-- begin Record extracts --

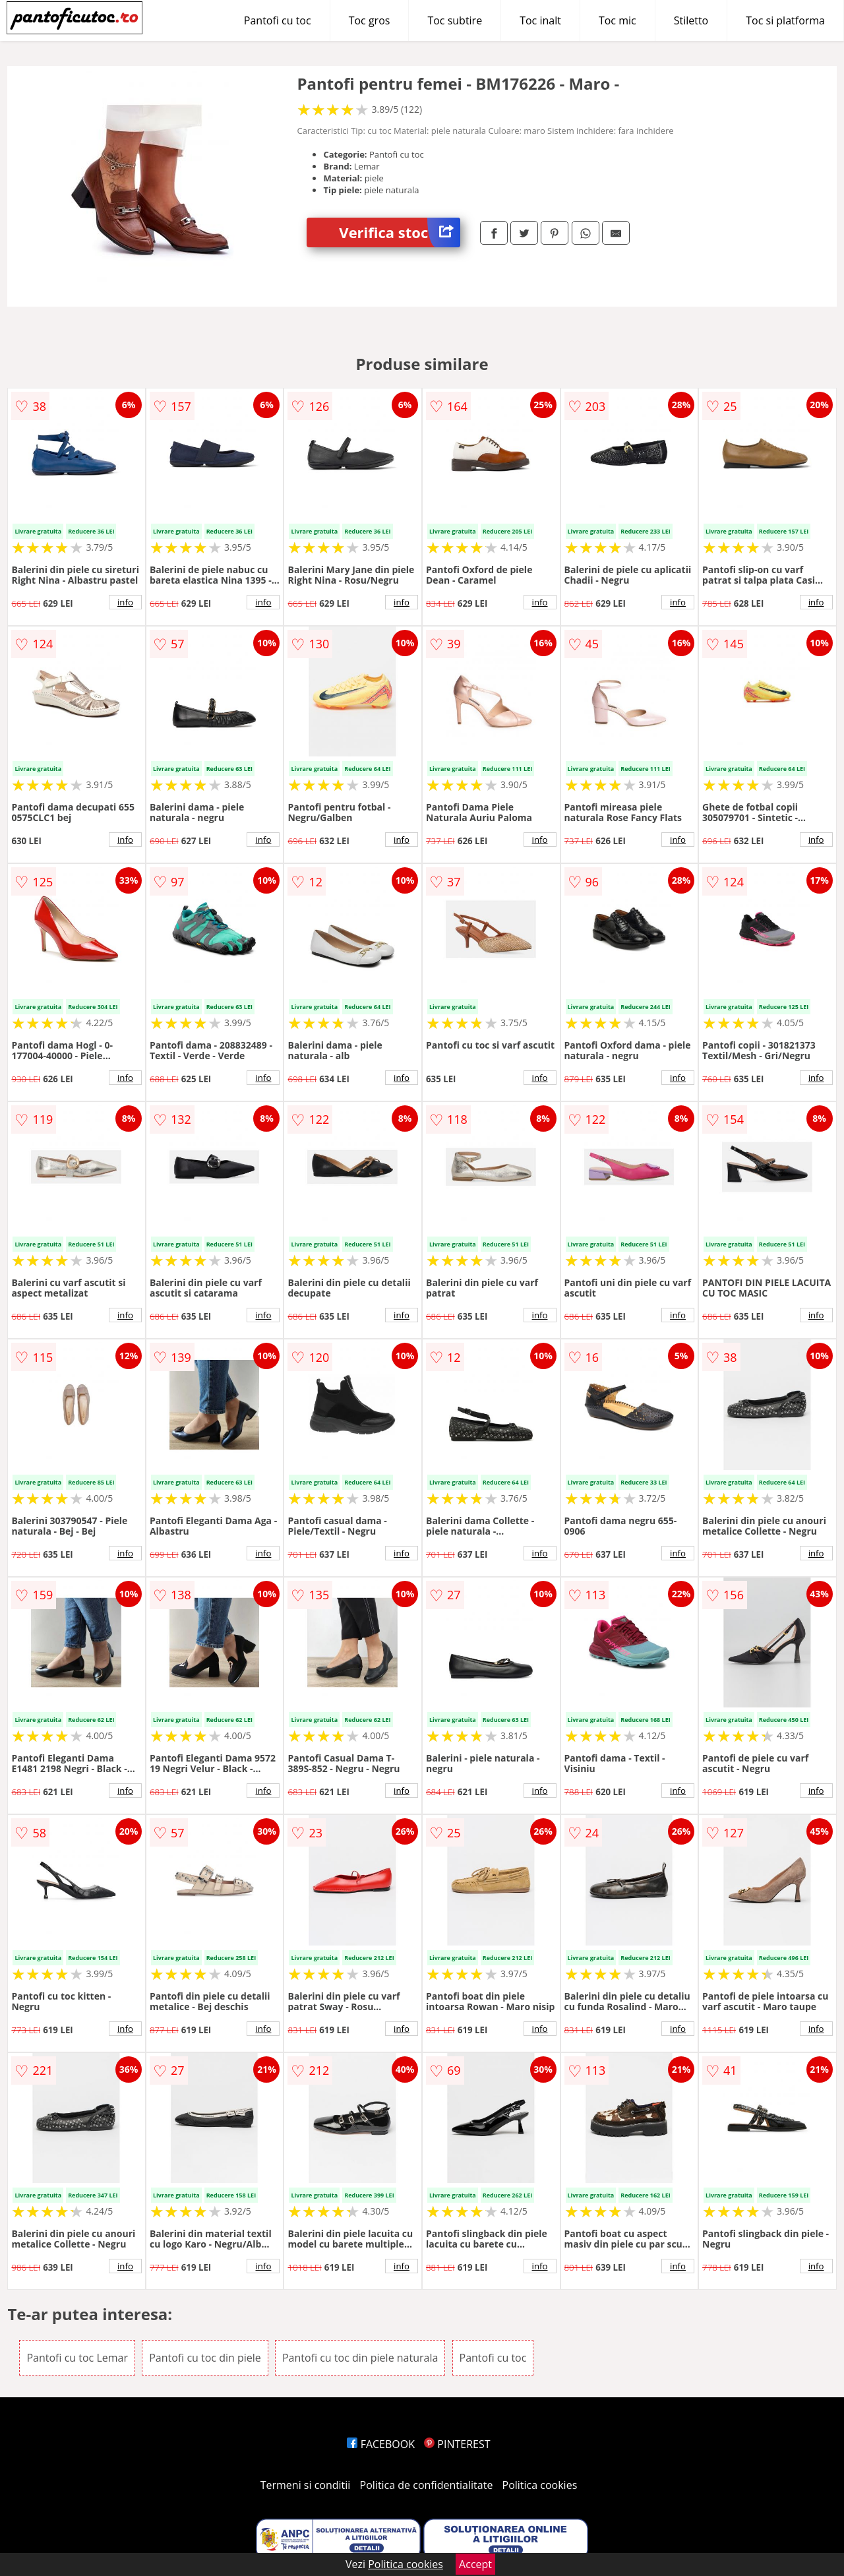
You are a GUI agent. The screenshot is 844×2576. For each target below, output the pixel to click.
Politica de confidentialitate (426, 2485)
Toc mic (617, 20)
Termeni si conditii (305, 2485)
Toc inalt (540, 20)
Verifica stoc (399, 232)
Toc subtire (454, 20)
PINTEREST (457, 2444)
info (125, 602)
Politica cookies (540, 2485)
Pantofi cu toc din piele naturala (360, 2357)
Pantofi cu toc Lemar (77, 2357)
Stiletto (691, 20)
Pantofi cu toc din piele (205, 2357)
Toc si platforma (785, 20)
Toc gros (369, 20)
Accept (475, 2564)
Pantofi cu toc (277, 20)
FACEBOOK (381, 2444)
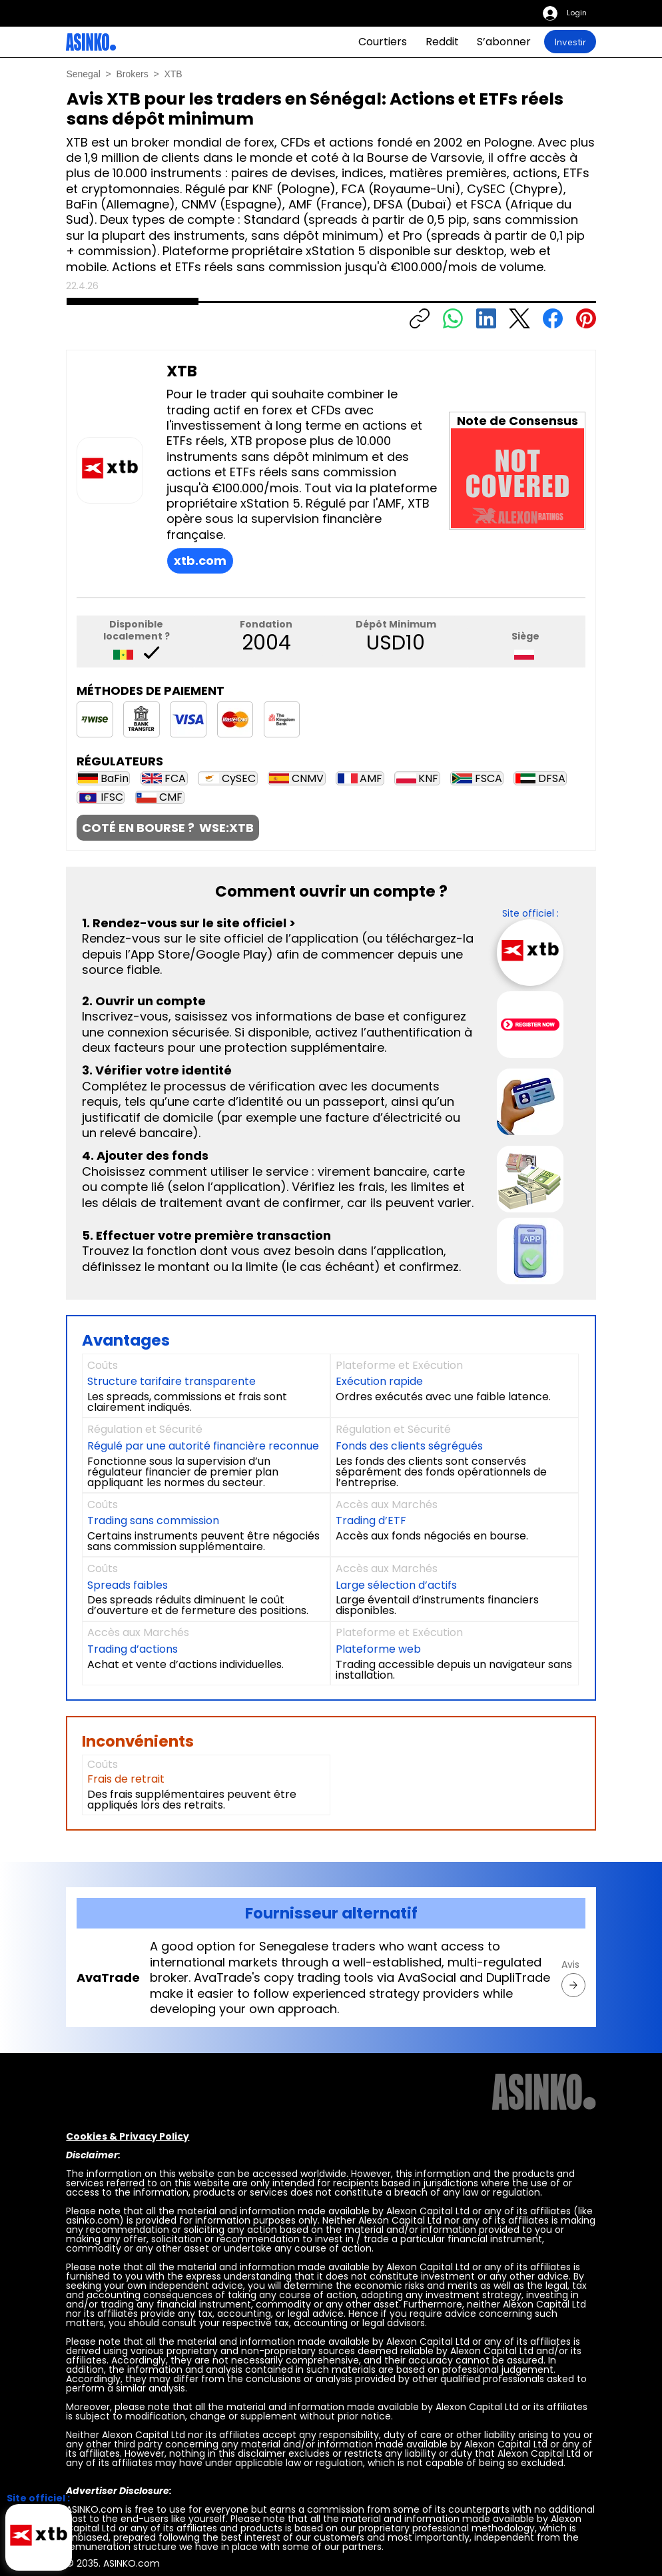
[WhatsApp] (453, 318)
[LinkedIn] (486, 318)
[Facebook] (553, 318)
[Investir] (570, 41)
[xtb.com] (200, 561)
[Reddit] (442, 41)
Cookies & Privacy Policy (127, 2136)
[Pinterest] (586, 318)
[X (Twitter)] (519, 318)
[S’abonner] (504, 41)
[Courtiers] (382, 41)
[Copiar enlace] (420, 318)
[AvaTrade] (573, 1985)
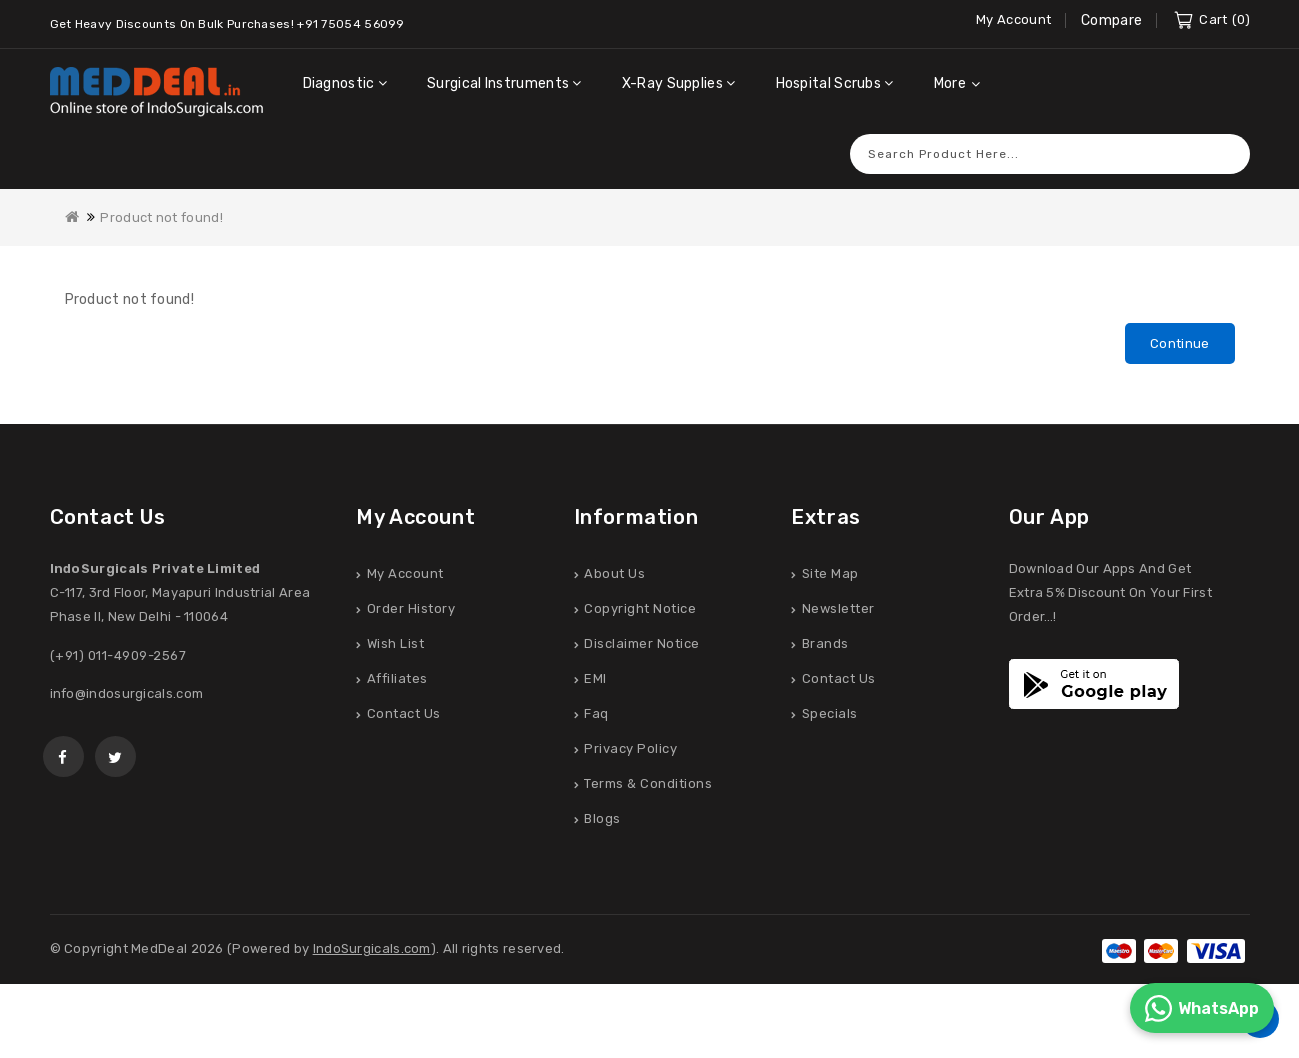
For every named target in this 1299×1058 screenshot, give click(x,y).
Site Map (830, 573)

-- end Record extracts --

## Task prompt
Express every line of the records above as a Markdown table with the columns "Row" and "Line," numbering the rows in order and omitting blank lines and the pictures.

## Solution for this problem
| Row | Line |
|---|---|
| 1 | You are a GUI agent. The screenshot is 844×2576. For each target below, output the pixel to click. |
| 2 | Politica de confidentialitate (426, 2485) |
| 3 | Toc mic (617, 20) |
| 4 | Termeni si conditii (305, 2485) |
| 5 | Toc inalt (540, 20) |
| 6 | Verifica stoc (399, 232) |
| 7 | Toc subtire (454, 20) |
| 8 | PINTEREST (457, 2444) |
| 9 | info (125, 602) |
| 10 | Politica cookies (540, 2485) |
| 11 | Pantofi cu toc din piele naturala (360, 2357) |
| 12 | Pantofi cu toc Lemar (77, 2357) |
| 13 | Stiletto (691, 20) |
| 14 | Pantofi cu toc din piele (205, 2357) |
| 15 | Toc si platforma (785, 20) |
| 16 | Toc gros (369, 20) |
| 17 | Accept (475, 2564) |
| 18 | Pantofi cu toc (277, 20) |
| 19 | FACEBOOK (381, 2444) |
| 20 | [WhatsApp] (453, 318) |
| 21 | [LinkedIn] (486, 318) |
| 22 | [Facebook] (553, 318) |
| 23 | [Investir] (570, 41) |
| 24 | [xtb.com] (200, 561) |
| 25 | [Reddit] (442, 41) |
| 26 | Cookies & Privacy Policy (127, 2136) |
| 27 | [Pinterest] (586, 318) |
| 28 | [X (Twitter)] (519, 318) |
| 29 | [S’abonner] (504, 41) |
| 30 | [Courtiers] (382, 41) |
| 31 | [Copiar enlace] (420, 318) |
| 32 | [AvaTrade] (573, 1985) |
| 33 | For every named target in this 1299×1058 screenshot, give click(x,y). |
| 34 | Site Map (830, 573) |